By Lisa Richwine and Dawn Chmielewski
LOS ANGELES (Reuters) – Negotiators for Hollywood writers and film and television studios engaged in 11th-hour contract talks on Monday to try and avert a strike that would disrupt TV production across an industry grappling with seismic changes. The Writers Guild of America could call a work stoppage as early as Tuesday if it cannot reach a deal with companies such as Walt Disney Co and Netflix Inc. A strike would be the first by the WGA in 15 years. Writers say they have suffered financially during the streaming TV boom, in part due to shorter seasons and smaller residual payments. They are seeking pay increases and changes to industry practices that they say force them to work more for less money. Half of TV series writers now work at minimum salary levels, compared with one-third in the 2013-14 season, according to Guild statistics. Median pay for scribes at the higher writer/producer level has fallen 4% over the last decade.
“The way that it’s looking now is that there won’t be a middle class in Hollywood,” said Caroline Renard, a Guild liaison and writer who has worked on Disney Channel’s “Secrets of Sulphur Springs” and other shows.
Artificial intelligence is another issue at the bargaining table. The WGA wants safeguards to prevent studios from using AI to generate new scripts from writers’ previous work. Writers also want to ensure they are not asked to rewrite draft scripts created by AI. The negotiations take place against a difficult economic backdrop for the industry. Entertainment conglomerates are under pressure from Wall Street to make their money-pit streaming services profitable, after investing billions of dollars on content to attract subscribers.
They also are contending with declining television ad revenue, as traditional TV audiences shrink and advertisers go elsewhere. The threat of a recession also looms. The Alliance of Motion Picture and Television Producers (AMPTP), which represents Comcast Corp, Disney, Warner Bros Discovery, Netflix and hundreds of production companies, has said it is committed to reaching a fair agreement.
LATE NIGHT WILL TAKE HIT If a strike is called, late-night shows such as “The Tonight Show with Jimmy Fallon,” “Last Week Tonight with John Oliver” and “Saturday Night Live,” which use teams of writers to craft topical jokes, are expected to immediately stop production. That means new episodes will not be available during their traditional TV time slots or on the streaming services that make them available the next day. Soap operas and other daytime shows such as “The View” will likely be disrupted. News programs would not be interrupted because those writers are members of a different union. Further ahead, the strike could lead to a delay of the fall TV season. Writing for fall shows normally starts in May or June. If the work stoppage becomes protracted, the networks will increasingly fill their programming lineups with unscripted reality shows, news magazines and reruns. Netflix may be insulated from any immediate impact because of its global focus and access to far-flung production facilities outside of the U.S. The last WGA strike in 2007 and 2008 lasted 100 days.
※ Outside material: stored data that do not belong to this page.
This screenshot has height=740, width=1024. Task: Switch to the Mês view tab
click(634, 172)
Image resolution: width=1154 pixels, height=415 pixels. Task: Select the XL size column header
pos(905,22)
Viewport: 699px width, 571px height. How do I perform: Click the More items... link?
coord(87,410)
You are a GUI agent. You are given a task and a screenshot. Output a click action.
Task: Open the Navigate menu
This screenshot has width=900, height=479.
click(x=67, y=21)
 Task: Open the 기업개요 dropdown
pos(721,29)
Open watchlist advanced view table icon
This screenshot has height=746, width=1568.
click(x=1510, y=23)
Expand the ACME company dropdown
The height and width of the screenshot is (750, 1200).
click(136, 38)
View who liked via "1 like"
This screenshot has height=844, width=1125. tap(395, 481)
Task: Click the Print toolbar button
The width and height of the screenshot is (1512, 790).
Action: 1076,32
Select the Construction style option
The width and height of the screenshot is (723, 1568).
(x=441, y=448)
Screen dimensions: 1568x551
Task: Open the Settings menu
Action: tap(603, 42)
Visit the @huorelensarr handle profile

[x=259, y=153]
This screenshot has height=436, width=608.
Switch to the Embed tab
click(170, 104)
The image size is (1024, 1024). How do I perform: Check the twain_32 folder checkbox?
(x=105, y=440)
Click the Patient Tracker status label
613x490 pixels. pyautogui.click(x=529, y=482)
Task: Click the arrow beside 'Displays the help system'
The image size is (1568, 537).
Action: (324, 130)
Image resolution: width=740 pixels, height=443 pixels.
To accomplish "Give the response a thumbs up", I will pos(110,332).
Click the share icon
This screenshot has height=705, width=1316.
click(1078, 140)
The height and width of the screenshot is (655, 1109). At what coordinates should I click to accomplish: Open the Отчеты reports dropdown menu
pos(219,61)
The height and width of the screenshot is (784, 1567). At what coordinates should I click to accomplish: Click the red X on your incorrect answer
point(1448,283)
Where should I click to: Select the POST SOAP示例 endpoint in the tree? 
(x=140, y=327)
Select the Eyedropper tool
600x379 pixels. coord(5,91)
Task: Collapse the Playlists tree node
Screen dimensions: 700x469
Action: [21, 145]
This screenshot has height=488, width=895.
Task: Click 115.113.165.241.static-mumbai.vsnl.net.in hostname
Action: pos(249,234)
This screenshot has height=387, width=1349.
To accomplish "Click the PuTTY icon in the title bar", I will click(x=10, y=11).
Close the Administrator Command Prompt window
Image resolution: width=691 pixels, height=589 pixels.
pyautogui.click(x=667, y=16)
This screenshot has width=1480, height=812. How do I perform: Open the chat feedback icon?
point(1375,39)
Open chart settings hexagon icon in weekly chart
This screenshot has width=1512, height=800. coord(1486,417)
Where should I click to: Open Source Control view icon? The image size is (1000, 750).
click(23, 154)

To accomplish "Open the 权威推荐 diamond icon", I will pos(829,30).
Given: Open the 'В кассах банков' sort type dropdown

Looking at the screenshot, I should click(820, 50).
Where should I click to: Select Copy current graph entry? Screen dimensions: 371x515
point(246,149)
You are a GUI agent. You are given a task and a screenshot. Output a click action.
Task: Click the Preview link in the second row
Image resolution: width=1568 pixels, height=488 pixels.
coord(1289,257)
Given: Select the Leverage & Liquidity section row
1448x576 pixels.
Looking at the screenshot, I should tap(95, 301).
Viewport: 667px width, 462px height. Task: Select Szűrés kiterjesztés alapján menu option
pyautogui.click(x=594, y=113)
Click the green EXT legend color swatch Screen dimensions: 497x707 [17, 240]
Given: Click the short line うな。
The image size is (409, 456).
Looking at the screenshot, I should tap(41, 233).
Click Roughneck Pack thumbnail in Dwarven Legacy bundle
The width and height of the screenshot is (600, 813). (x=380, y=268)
TV networks broadcast reruns and more reality shows, and the effects rippled through the California economy as productions shut down and out-of-work writers, actors and producers cut back spending.
The strike cost the state an estimated $2.1 billion and tipped its already fragile economy into a recession, according to the Milken Institute think tank. Studios do not want another disruption after the COVID-19 pandemic halted production worldwide for months. But budgets are tight, and a new era of fiscal austerity has dawned in Hollywood, with studios laying off thousands of employees and curtailing spending on content. “The writers have legitimate issues here,” said one talent agent close to the bargaining process. “But the studios and the producers have very legitimate issues also. Their stock prices are down. They’ve overspent on content. They need to show profits to their shareholders.”